Beautiful City of the Dead
Page 6
"And?"
"They live forever."
He nodded. "That's what Knacke wants. He's old, Zee. Way older than he looks. He's sick. And he's going to die soon if he doesn't get what he needs."
It was already way too much. Every answer he gave stirred up another dozen questions. My brain was already in overload mode. Words came out of Relly's mouth. And I guess I understood them. But it was too much. I started to shut down.
Soon enough he saw what was going on. "We should get on back," he said. "Are you cold?"
I nodded. He put his arm around me. It didn't drive off the cold. But the numb, faraway feeling wasn't so bad anymore.
Twelve
WE DID A NEW TUNE, with words from my notebook and music by Relly.
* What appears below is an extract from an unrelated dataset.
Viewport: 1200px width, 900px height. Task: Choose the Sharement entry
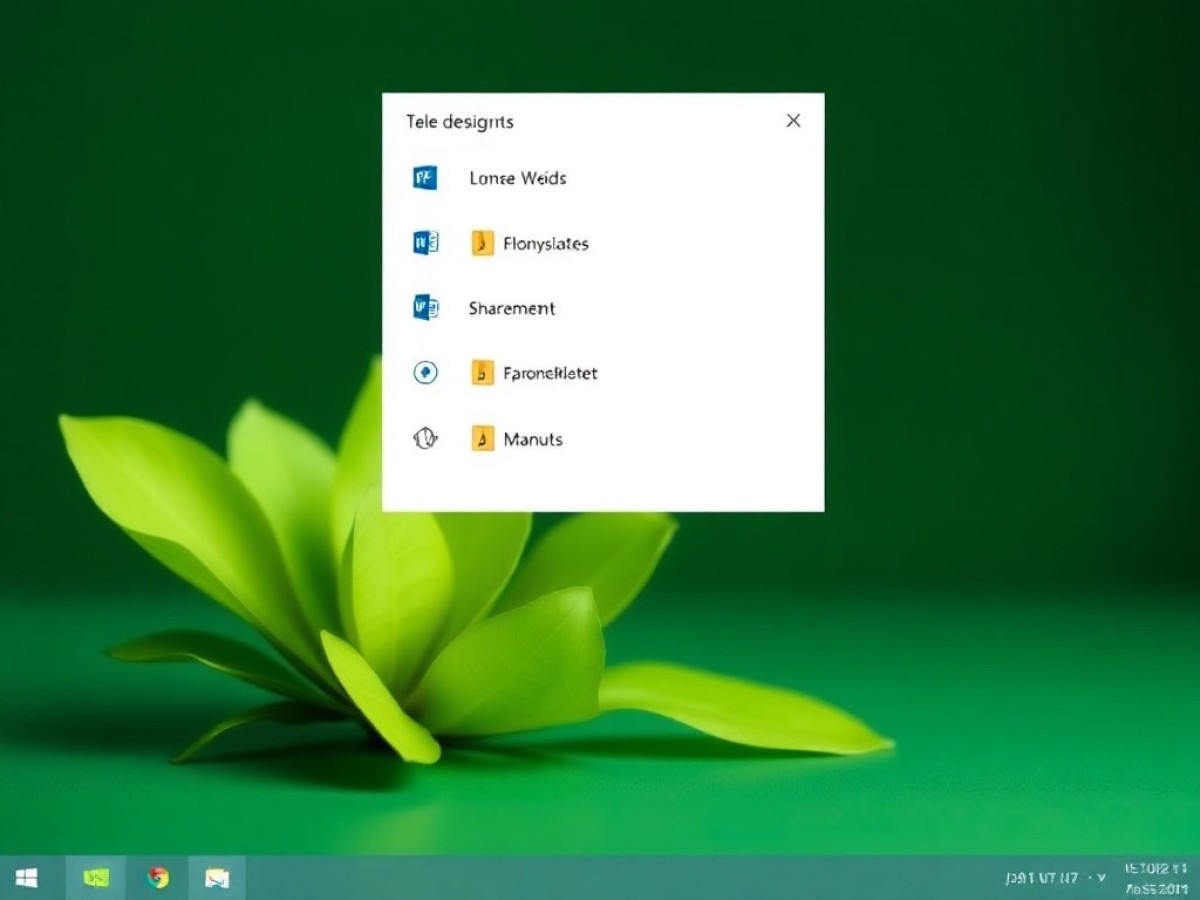pyautogui.click(x=511, y=308)

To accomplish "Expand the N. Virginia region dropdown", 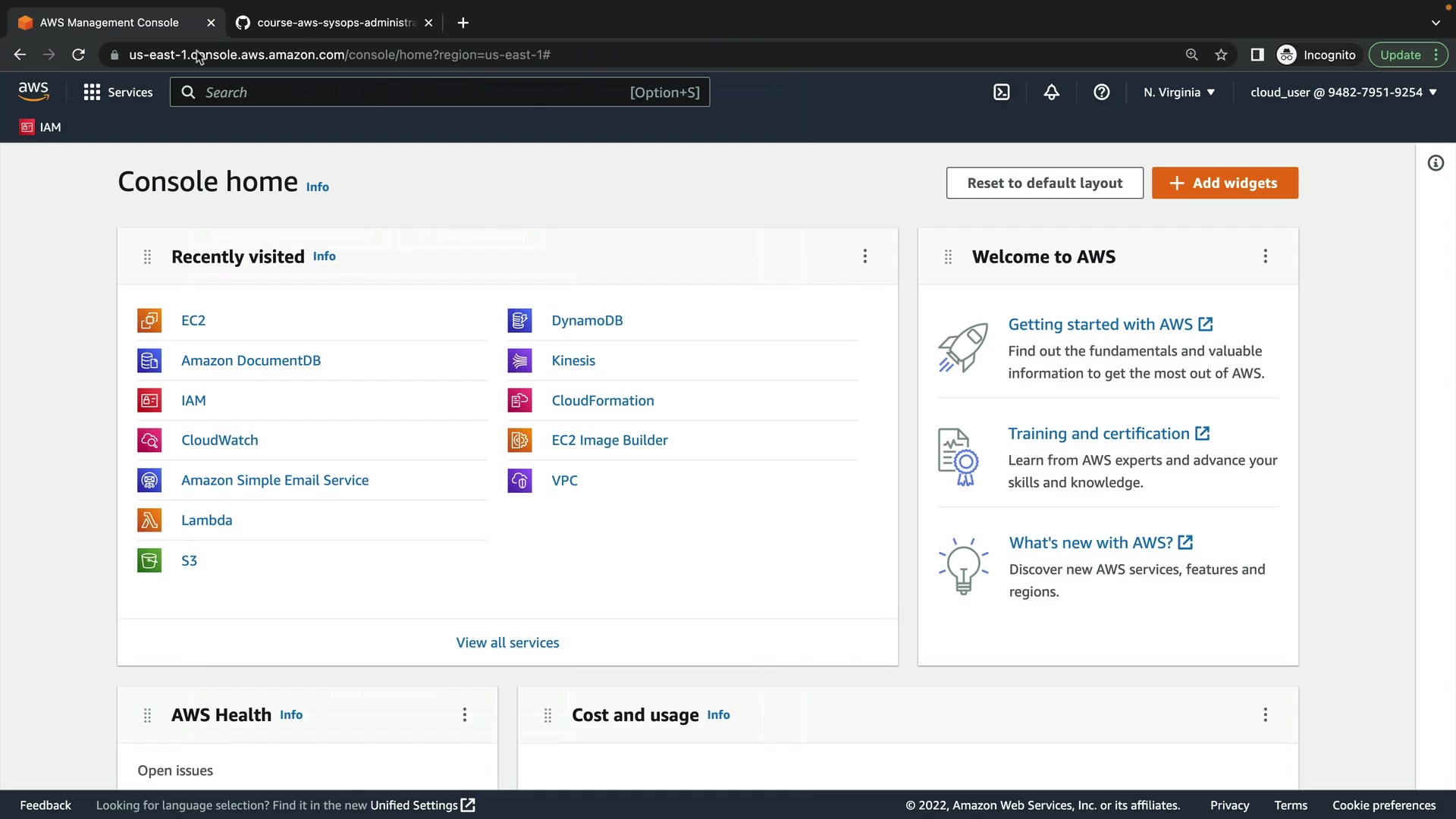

It was weirdly wild, full of sudden starts and stops, like a crash-test joy ride. I finally got the riff under my fingers and could whip it off just as fast as Relly. Of course, on the bass it was way heavier, like somebody tap-dancing with cement blocks strapped onto their feet.
"OK. I think we've got it down," Relly said after we'd run it a few times.
Jerod read over the lead sheet again, trying to figure out the words. "What does hellebore mean?"
"Ask Zee," Relly said.
"You wrote this?" He looked at me. I mean he really looked, eye to eye, for the first time.
"Yeah. Me and Relly together."
"So what does it mean?"
I felt like a slug, and Jerod was the guy with the salt. In two seconds he'd pour the salt over me and I'd melt down to a nasty little puddle of goo.
"Well?"
"Hellebore is a poison plant. But in the olden days they used it to cure people who were crazy."
"It's a poison and it's a cure?"
"I don't know if it really works. Anyway, it sounded good and it fits in the song. And it rhymes with 'farthest shore.'"
"Yeah. I guess." It seemed like he really wanted to understand. My words and me too. He looked me over, from head to toe, like he'd never even noticed I was a girl before.
"It's no big deal," I said, getting more embarrassed by the minute. "If you don't like it, we'll change the words."
"No, no. It's OK. I don't care." Maybe he had really wanted to make sense of the song. But now it was too much work for him. So, with a shrug, he went back to being Cool Sneering Guy again.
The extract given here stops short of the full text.